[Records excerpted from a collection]
- - -

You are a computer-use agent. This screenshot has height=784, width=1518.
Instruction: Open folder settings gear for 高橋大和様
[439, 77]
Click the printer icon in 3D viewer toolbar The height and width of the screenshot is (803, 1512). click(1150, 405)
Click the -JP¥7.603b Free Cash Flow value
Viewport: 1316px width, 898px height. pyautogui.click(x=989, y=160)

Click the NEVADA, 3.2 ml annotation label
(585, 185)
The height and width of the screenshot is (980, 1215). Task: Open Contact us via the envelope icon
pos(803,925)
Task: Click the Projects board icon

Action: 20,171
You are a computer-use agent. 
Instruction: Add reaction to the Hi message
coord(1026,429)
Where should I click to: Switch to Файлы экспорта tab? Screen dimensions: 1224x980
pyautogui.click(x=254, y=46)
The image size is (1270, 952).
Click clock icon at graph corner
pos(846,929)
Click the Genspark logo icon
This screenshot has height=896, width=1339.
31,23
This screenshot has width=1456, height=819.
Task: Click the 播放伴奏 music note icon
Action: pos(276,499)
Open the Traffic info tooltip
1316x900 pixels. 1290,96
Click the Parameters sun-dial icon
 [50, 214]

- - -

▶ Task description: Repeat the data word for word, leaving out no line.

▶ Response:
You are a computer-use agent. This screenshot has height=784, width=1518.
Instruction: Open folder settings gear for 高橋大和様
[439, 77]
Click the printer icon in 3D viewer toolbar The height and width of the screenshot is (803, 1512). click(1150, 405)
Click the -JP¥7.603b Free Cash Flow value
Viewport: 1316px width, 898px height. pyautogui.click(x=989, y=160)

Click the NEVADA, 3.2 ml annotation label
(585, 185)
The height and width of the screenshot is (980, 1215). Task: Open Contact us via the envelope icon
pos(803,925)
Task: Click the Projects board icon

Action: 20,171
You are a computer-use agent. 
Instruction: Add reaction to the Hi message
coord(1026,429)
Where should I click to: Switch to Файлы экспорта tab? Screen dimensions: 1224x980
pyautogui.click(x=254, y=46)
The image size is (1270, 952).
Click clock icon at graph corner
pos(846,929)
Click the Genspark logo icon
This screenshot has height=896, width=1339.
31,23
This screenshot has width=1456, height=819.
Task: Click the 播放伴奏 music note icon
Action: pos(276,499)
Open the Traffic info tooltip
1316x900 pixels. 1290,96
Click the Parameters sun-dial icon
 [50, 214]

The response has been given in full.